La nuit toutefois, les violences prennent un autre tour dans des villes du Sud tribal. Des dizaines de sièges de partis, de bureaux de députés et surtout des QG des factions armées du puissant Hachd al-Chaabi, coalition de paramilitaires dominée par les milices chiites pro-Iran et alliée du gouvernement, ont été incendiés et saccagés.

Des protestataires ont été tués par balles ou asphyxiés dans ces feux. Des chefs de milice ont promis de se "venger".

L'ONU a accusé "des entités armées" de chercher "à compromettre la stabilité de l'Irak" et de "saboter les manifestations pacifiques".

A Bassora, ville côtière et pétrolière, un couvre-feu a été déclaré, la police annonçant mener des arrestations de "saboteurs" infiltrés parmi les manifestants.

Des blindés des unités d'élite du contre-terrorisme étaient visibles dans plusieurs quartiers dont le centre de Bagdad dimanche mais pas aux abords directs de Tahrir.

- Parlement éclaté -

Alors que la pression de la rue ne faiblit pas, le bras de fer politique s'est durci samedi soir.

Les députés du turbulent leader chiite Moqtada Sadr, qui réclame la démission du gouvernement qu'il a aidé à former il y a un an, ont entamé un sit-in au Parlement.

Ils ont annoncé rejoindre l'opposition, faisant voler en éclat la majorité parlementaire du Premier ministre Adel Abdel Mahdi, un indépendant sans base partisane ou populaire.

D'un côté se trouve désormais la liste d'anciens combattants du Hachd, qui s'est de nouveau dit "prêt" à intervenir pour empêcher "une discorde qui pourrait détruire le pays". Et de l'autre, Moqtada Sadr, qui a lancé un appel au Hachd à "ne pas réprimer le peuple" pour "faire gagner les corrompus".

Les deux communistes de l'Assemblée et deux élus de la liste de l'ex-Premier ministre Haider al-Abadi désormais dans l'opposition ont démissionné en signe de protestation.

Sur la place Tahrir, jonchée de déchets et de grenades lacrymogènes vides, des milliers d'Irakiens dénoncent le fait que dans un des pays les plus riches en pétrole du monde, un habitant sur cinq vit sous le seuil de pauvreté.

"Notre génération a été détruite psychologiquement mais on est prêts à ça si ça peut rendre meilleure la vie de nos enfants", affirme une manifestante.

Dans un pays où 60% de la population a moins de 25 ans, un jeune sur quatre est au chômage.
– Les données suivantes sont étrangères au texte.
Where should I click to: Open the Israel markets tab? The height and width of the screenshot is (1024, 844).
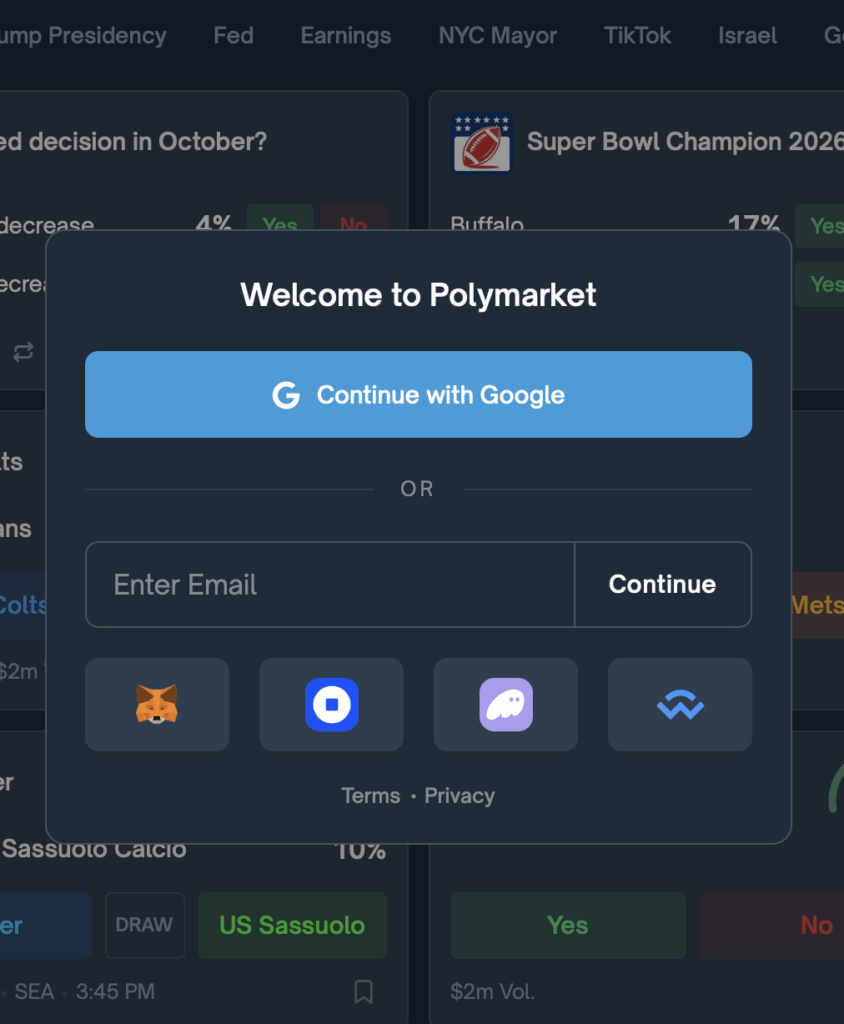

Pour cette génération, qui n'a souvent connu que les gouvernements successifs après la chute du dictateur Saddam Hussein en 2003, le système est à bout de souffle.

La rue réclame une nouvelle Constitution et un renouvellement total d'une classe politique inchangée en 16 ans, durant lesquels, officiellement, 410 milliards d'euros ont été engloutis par la corruption.

Dimanche, le président Barham Saleh a annoncé avoir discuté avec la mission de l'ONU en Irak des moyens de réviser la Constitution.